This assumes that ldd libopen-pal.so doesn’t show OMPI to actually be linked 
against the external hwloc in both cases :-)


> On Dec 10, 2014, at 10:23 AM, Brice Goglin  wrote:
> 
> Unfortunately I don't think we have any way to know which process and
> hwloc version generates a XML so far. I am currently looking at adding
> this to hwloc 1.10.1 because of this thread.
> 
> One thing that could help would be to dump the XML file that OMPI
> receives. Just write the entire buffer to a file before passing it to
> hwloc, and send it to me in the broken case. If "lstopo -i file.xml"
> shows the warning, we'll know for sure it's coming from a old hwloc
> somewhere.
> 
> Brice
> 
> 
> 
> Le 10/12/2014 19:11, Ralph Castain a écrit :
>> Brice: is there any way to tell if these are coming from Slurm vs OMPI? 
>> Given this data, I’m suspicious that this might have something to do with 
>> Slurm and not us.
>> 
>> 
>>> On Dec 10, 2014, at 9:45 AM, Pim Schellart  wrote:
>>> 
>>> Dear Gilles et al.,
>>> 
>>> we tested with openmpi compiled from source (version 1.8.3) both with:
>>> 
>>> ./configure --prefix=/usr/local/openmpi --disable-silent-rules 
>>> --with-libltdl=external --with-devel-headers --with-slurm 
>>> --enable-heterogeneous --disable-vt --sysconfdir=/etc/openmpi
>>> 
>>> and
>>> 
>>> ./configure --prefix=/usr/local/openmpi --with-hwloc=/usr 
>>> --disable-silent-rules --with-libltdl=external --with-devel-headers 
>>> --with-slurm --enable-heterogeneous --disable-vt --sysconfdir=/etc/openmpi
>>> 
>>> (e.g. with embedded and external hwloc) and the issue remains the same. 
>>> Meanwhile we have found another interesting detail. A job is started 
>>> consisting of four tasks split over two nodes. If this is the only job 
>>> running on those nodes the out-of-order warnings do not appear. However, if 
>>> multiple jobs are running the warnings do appear but only for the jobs that 
>>> are started later. We suspect that this is because for the first started 
>>> job the CPU cores assigned are 0 and 1 whereas they are different for the 
>>> later started jobs. I attached the output (including lstopo —of xml output 
>>> (called for each task)) for both the working and broken case again.

• _Data excerpt_

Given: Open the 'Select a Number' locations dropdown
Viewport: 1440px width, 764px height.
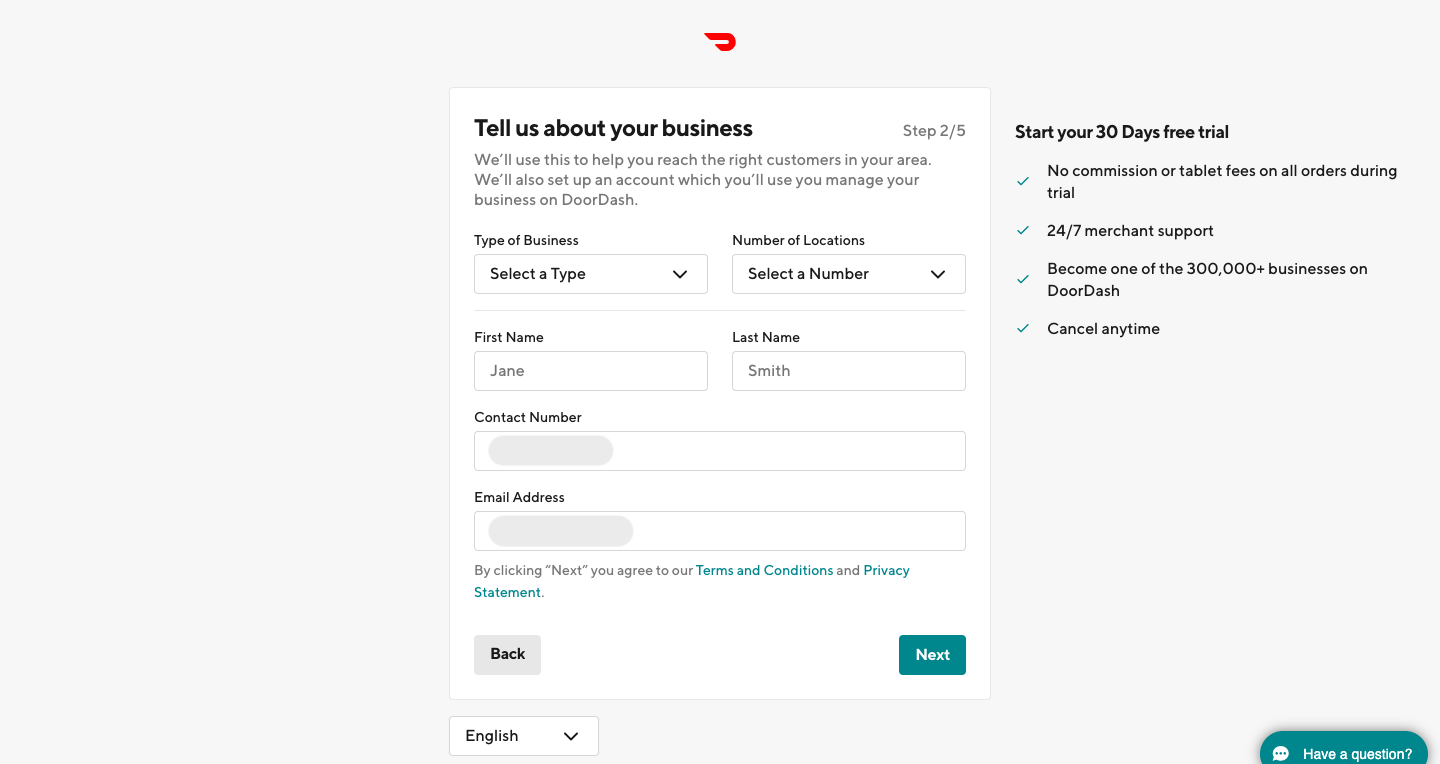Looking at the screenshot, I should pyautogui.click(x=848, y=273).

• _The exercise_
Answer these questions about the hwloc mailing-list text above, one per line:
(a) Which hwloc version does Brice consider adding process and version information to?
(b) Which openmpi version was compiled from source for testing?
(c) Which CPU cores are assigned to the first started job?

• _Solved problem_
(a) hwloc 1.10.1
(b) Version 1.8.3
(c) Cores 0 and 1